Hence, when a galled-tree exists, the problem of minimizing the number of recombinations can be solved
efficiently. The effect is that the galled-tree is a phylogenetic network that explains the input sequences with the ``littlest deviation" from a true tree model. We show that the reduced galled-tree is ``nearly-unique", but when it is not unique, the algorithm also obtains a count of the number of galled-trees that exist for the input data, and can create these in linear time for each one, starting from the canonical galled-tree. 

Finally, we consider phylogenetic networks where the recombination networks are not constrained in any way. We discuss new, efficiently computed lower bounds on the number of recombination events needed.

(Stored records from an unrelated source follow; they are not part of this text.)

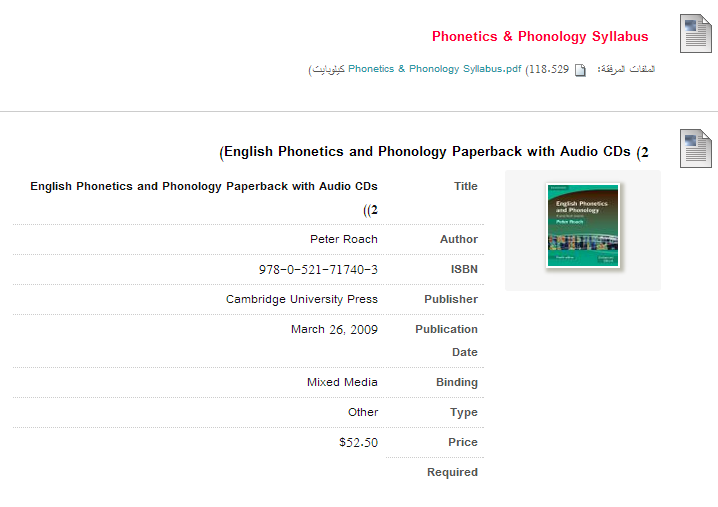
Task: Click the Required label
Action: point(452,472)
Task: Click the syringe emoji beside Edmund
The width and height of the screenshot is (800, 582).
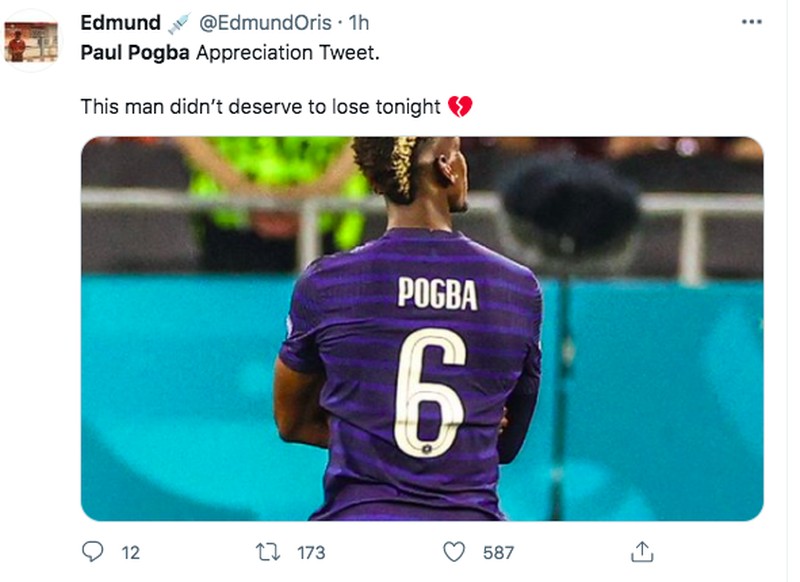Action: [x=178, y=22]
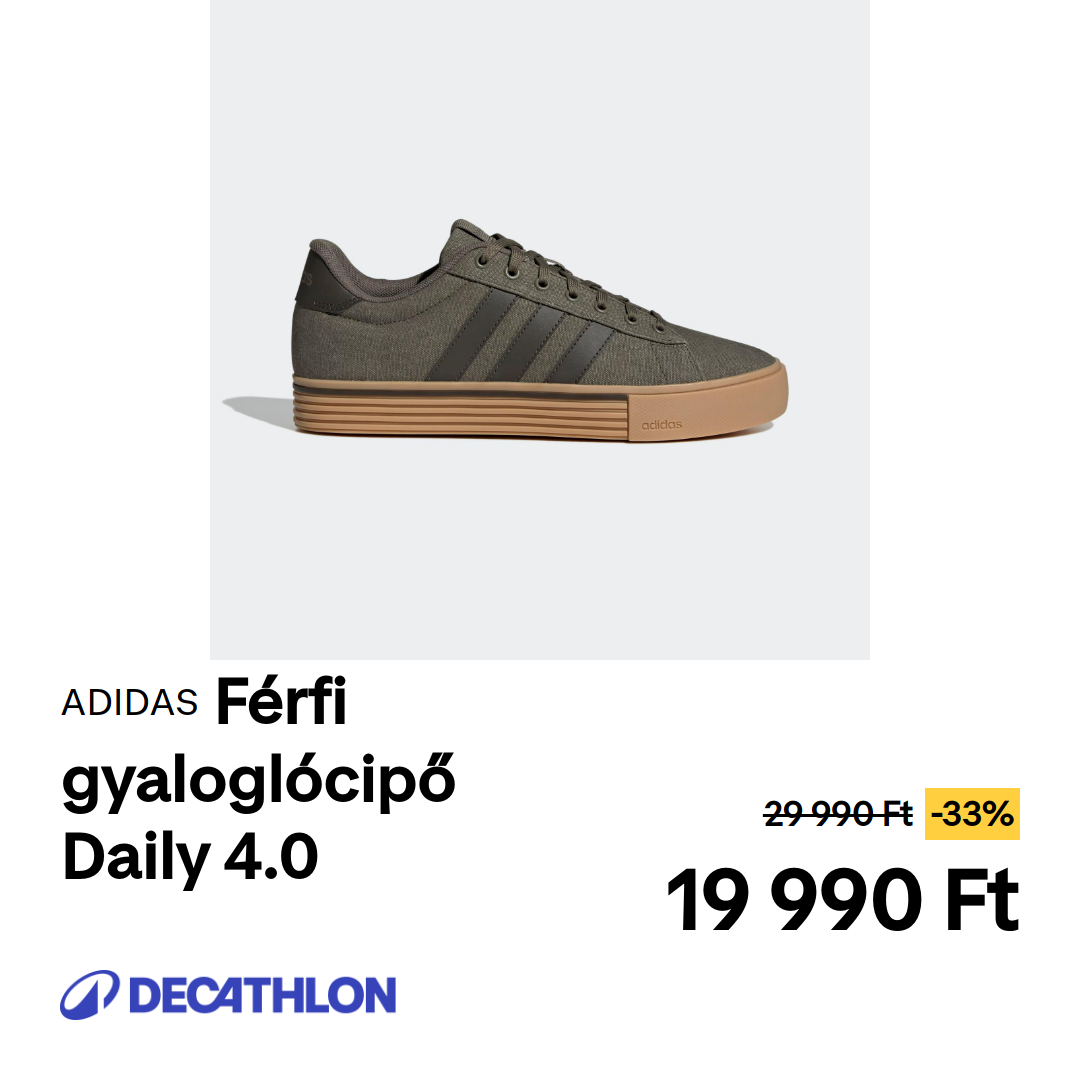
Task: Click the adidas logo on the sole
Action: [662, 425]
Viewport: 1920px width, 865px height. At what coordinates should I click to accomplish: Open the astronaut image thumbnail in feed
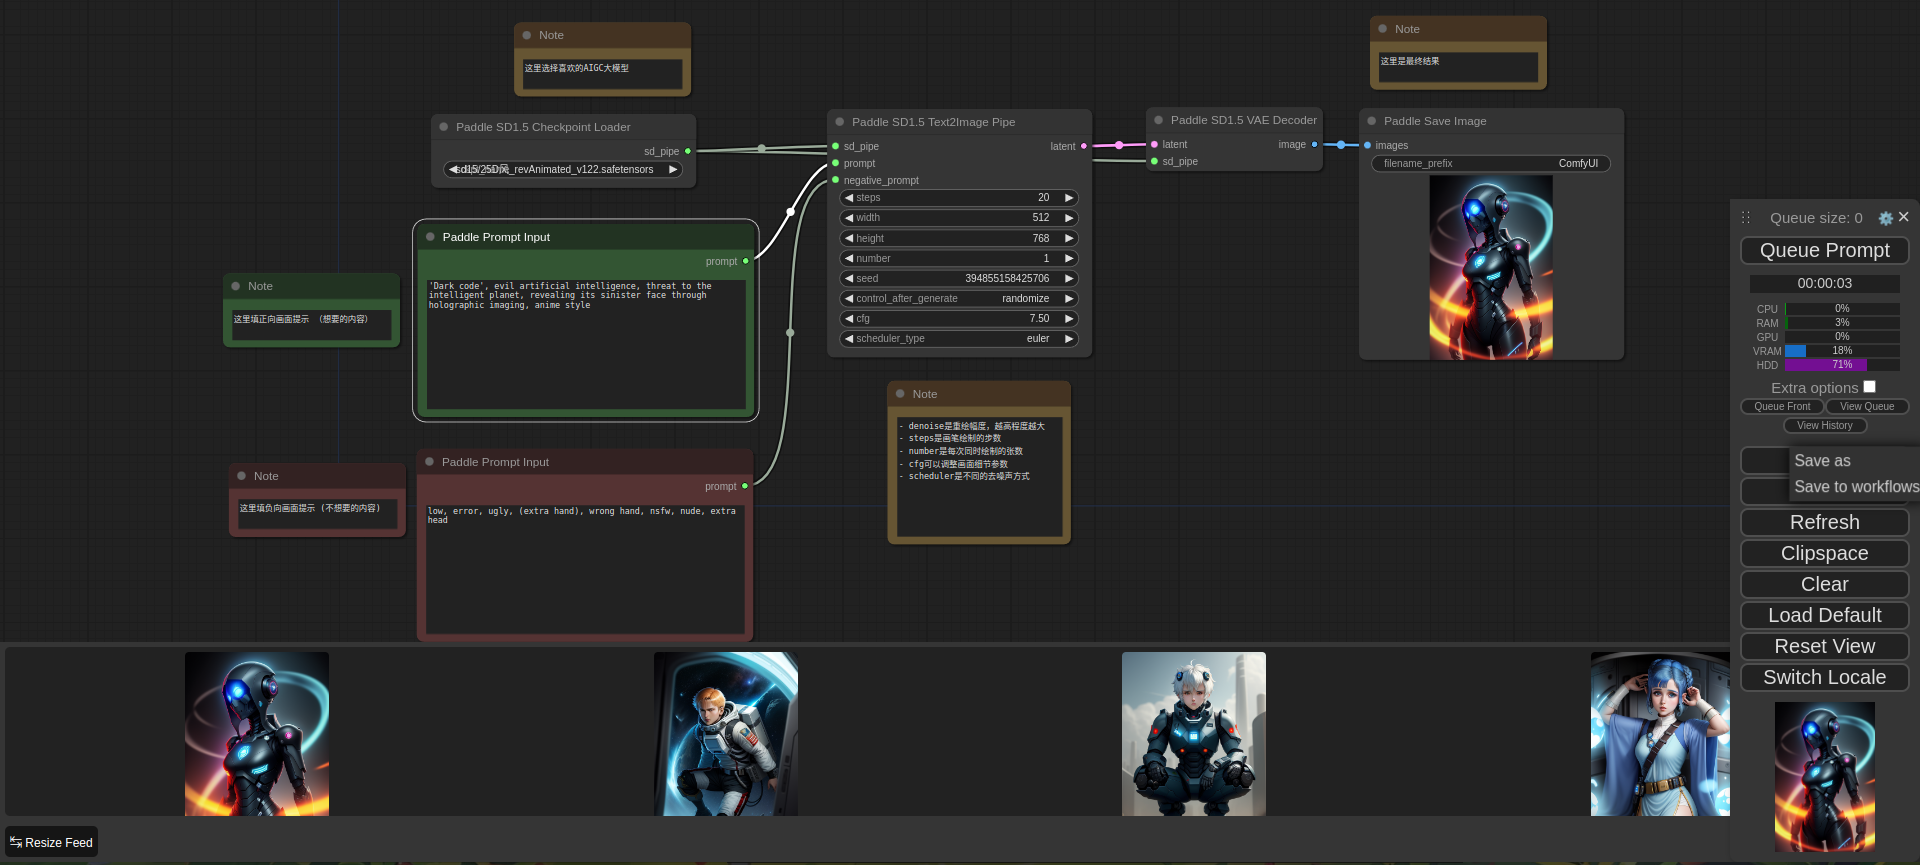[x=725, y=734]
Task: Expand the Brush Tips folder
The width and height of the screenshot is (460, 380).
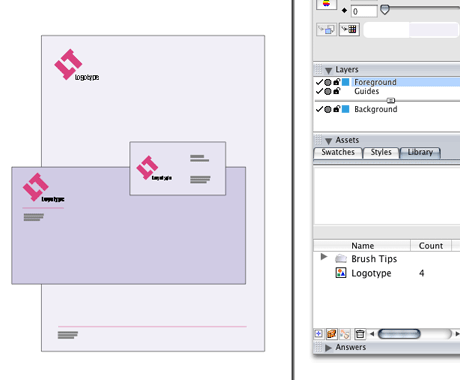Action: click(x=323, y=257)
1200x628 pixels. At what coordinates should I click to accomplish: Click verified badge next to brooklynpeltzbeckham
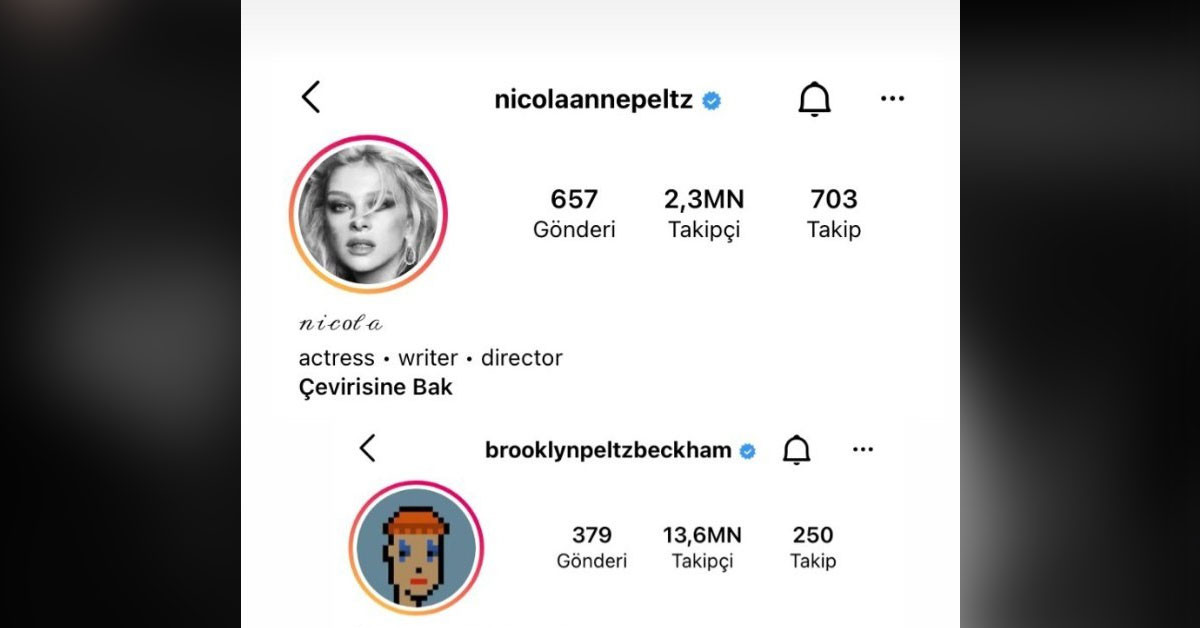pyautogui.click(x=747, y=451)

Joint work with Satish Eddhu, Chuck Langley, and Dean Hickerson, Yun Song, Yufeng Wu


---------------------------------------------------------------------------------------------------------------

Dan Gusfield, Professor 
Department of Computer Science
University of California, Davis
Davis, California 95616
gusfield@cs.ucdavis.edu
http://www.cs.ucdavis.edu/people/faculty/gusfield.html

 

Dan Gusfield - Biosketch, January 2005

My background is in Combinatorial Optimization, and various applications of Combinatorial Optimization. I received my Ph.D. in 1980 from UC Berkeley, working with Richard Karp, and was an Assistant Professor at Yale University.  I moved to UC Davis in July 1986. In the last 15 years I have mostly addressed problems in Computational Biology and Bioinformatics. I first addressed questions about building evolutionary trees, and then problems in molecular sequence analysis. I presently focus mostly on problems of population-scale genomics, of which haplotype inference is one example. My main funding for
computational biology and bioinformatics came initially from the Department of Energy Human Genome Project through the Lawrence Berkeley Labs Human Genome Center, then directly from DOE, but more recently has been funded by the NSF. My book, ``Algorithms on Strings, Trees and Sequences: Computer Science and Computational Biology" has helped define the intersection of computer science and bioinformatics. I serve on the editorial board of the Journal of Computational Biology, and wrote the scientific section of the proposal to create the IEEE/ACM Transaction on Computational Biology and Bioinformatics. I have served on many NSF and DOE research proposal panels on computer science, bioinformatics and
computational biology, and on numerous conference program committees. I co-chaired the program committee for the 1994 conference on Combinatorial Pattern Matching; I co-organized the 1995 Dagstuhl Conference on Bioinformatics at the
Dagstuhl Center in Germany; I co-chaired the program committee of the 2002 Workshop on Algorithms for Bioinformatics held in Rome, and was the Program Chair of the 2004 RECOMB (Research on Computational Molecular Biology) conference. At UCD I was chair of the Computer Science Department for four years, and wrote the bioinformatics section (one of
three) of the Genomics/Bioinformatics initiative proposal that resulted in the creation of the UCD Genomics Center. I developed and continue to teach an undergraduate course on the Theory and Practice of Bioinformatics taught mostly to biology students, and a graduate course on Sequence Analysis and Computational Biology, taught to Computer Science students. I have over eighty technical publications and have given numerous invited lectures and tutorials, including keynote, plenary, special or distinguished lectures. In August 2003, the paper by myself, S. Eddhu and C. Langley received the best-paper award at the IEEE CSB conference on bioinformatics held at Stanford. In October 2004 I was named as the
founding Editor-in-Chief of the IEEE/ACM Transactions on Computational Biology and Bioinformatics (www.computer.org/tcbb/).